- Work order
Your task is to transcribe the entries below exactly, from their first line down to the line containing "The width and height of the screenshot is (215, 349).", and to stop there.

(Saved entries)
___

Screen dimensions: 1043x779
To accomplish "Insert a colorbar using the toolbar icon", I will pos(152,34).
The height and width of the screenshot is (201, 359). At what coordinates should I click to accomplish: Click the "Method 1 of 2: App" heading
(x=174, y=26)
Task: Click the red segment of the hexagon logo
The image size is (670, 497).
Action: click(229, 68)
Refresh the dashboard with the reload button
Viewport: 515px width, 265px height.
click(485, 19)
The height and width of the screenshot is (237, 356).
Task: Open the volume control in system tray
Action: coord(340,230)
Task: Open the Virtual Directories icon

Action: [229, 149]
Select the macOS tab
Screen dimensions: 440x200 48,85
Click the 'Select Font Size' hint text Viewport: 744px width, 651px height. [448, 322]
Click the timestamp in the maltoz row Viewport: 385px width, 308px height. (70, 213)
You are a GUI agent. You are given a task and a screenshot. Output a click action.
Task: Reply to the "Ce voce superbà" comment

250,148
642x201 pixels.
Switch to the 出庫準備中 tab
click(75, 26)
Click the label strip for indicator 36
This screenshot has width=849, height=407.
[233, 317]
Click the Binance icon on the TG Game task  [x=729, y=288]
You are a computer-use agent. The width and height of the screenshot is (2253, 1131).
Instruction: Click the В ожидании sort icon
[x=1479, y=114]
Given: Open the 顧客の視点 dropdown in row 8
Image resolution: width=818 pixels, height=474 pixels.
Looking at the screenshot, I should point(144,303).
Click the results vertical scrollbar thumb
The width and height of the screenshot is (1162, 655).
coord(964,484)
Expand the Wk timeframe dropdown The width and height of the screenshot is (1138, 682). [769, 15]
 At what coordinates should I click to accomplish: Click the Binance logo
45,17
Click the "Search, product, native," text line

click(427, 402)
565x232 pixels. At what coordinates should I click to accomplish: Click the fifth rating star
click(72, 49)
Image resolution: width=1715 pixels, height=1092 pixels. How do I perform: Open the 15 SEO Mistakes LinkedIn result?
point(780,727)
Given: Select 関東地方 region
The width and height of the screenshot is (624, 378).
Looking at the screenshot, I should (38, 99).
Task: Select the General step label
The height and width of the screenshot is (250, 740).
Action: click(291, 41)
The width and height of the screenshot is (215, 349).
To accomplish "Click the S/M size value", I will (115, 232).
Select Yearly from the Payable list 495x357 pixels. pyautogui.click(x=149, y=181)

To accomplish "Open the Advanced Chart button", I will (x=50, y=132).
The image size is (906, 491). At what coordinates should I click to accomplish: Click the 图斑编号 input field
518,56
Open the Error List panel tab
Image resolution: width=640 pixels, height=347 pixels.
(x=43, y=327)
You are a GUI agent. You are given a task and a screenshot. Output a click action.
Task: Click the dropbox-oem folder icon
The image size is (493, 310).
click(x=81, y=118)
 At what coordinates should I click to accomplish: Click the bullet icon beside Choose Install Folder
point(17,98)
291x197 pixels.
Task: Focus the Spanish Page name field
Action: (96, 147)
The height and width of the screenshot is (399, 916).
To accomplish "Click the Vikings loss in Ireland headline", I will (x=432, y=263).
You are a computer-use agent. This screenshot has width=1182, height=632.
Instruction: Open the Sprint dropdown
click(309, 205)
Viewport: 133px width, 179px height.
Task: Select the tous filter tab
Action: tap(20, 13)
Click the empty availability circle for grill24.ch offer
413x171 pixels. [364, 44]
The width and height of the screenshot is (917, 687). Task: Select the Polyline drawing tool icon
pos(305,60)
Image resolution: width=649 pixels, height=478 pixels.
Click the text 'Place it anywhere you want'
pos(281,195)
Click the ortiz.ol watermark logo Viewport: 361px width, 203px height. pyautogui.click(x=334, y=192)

___

- Response below
Screen dimensions: 1043x779
To accomplish "Insert a colorbar using the toolbar icon", I will pos(152,34).
The height and width of the screenshot is (201, 359). At what coordinates should I click to accomplish: Click the "Method 1 of 2: App" heading
(x=174, y=26)
Task: Click the red segment of the hexagon logo
The image size is (670, 497).
Action: click(229, 68)
Refresh the dashboard with the reload button
Viewport: 515px width, 265px height.
click(485, 19)
The height and width of the screenshot is (237, 356).
Task: Open the volume control in system tray
Action: coord(340,230)
Task: Open the Virtual Directories icon

Action: [229, 149]
Select the macOS tab
Screen dimensions: 440x200 48,85
Click the 'Select Font Size' hint text Viewport: 744px width, 651px height. [448, 322]
Click the timestamp in the maltoz row Viewport: 385px width, 308px height. (70, 213)
You are a GUI agent. You are given a task and a screenshot. Output a click action.
Task: Reply to the "Ce voce superbà" comment

250,148
642x201 pixels.
Switch to the 出庫準備中 tab
click(75, 26)
Click the label strip for indicator 36
This screenshot has width=849, height=407.
[233, 317]
Click the Binance icon on the TG Game task  [x=729, y=288]
You are a computer-use agent. The width and height of the screenshot is (2253, 1131).
Instruction: Click the В ожидании sort icon
[x=1479, y=114]
Given: Open the 顧客の視点 dropdown in row 8
Image resolution: width=818 pixels, height=474 pixels.
Looking at the screenshot, I should point(144,303).
Click the results vertical scrollbar thumb
The width and height of the screenshot is (1162, 655).
coord(964,484)
Expand the Wk timeframe dropdown The width and height of the screenshot is (1138, 682). [769, 15]
 At what coordinates should I click to accomplish: Click the Binance logo
45,17
Click the "Search, product, native," text line

click(427, 402)
565x232 pixels. At what coordinates should I click to accomplish: Click the fifth rating star
click(72, 49)
Image resolution: width=1715 pixels, height=1092 pixels. How do I perform: Open the 15 SEO Mistakes LinkedIn result?
point(780,727)
Given: Select 関東地方 region
The width and height of the screenshot is (624, 378).
Looking at the screenshot, I should (38, 99).
Task: Select the General step label
The height and width of the screenshot is (250, 740).
Action: click(291, 41)
The width and height of the screenshot is (215, 349).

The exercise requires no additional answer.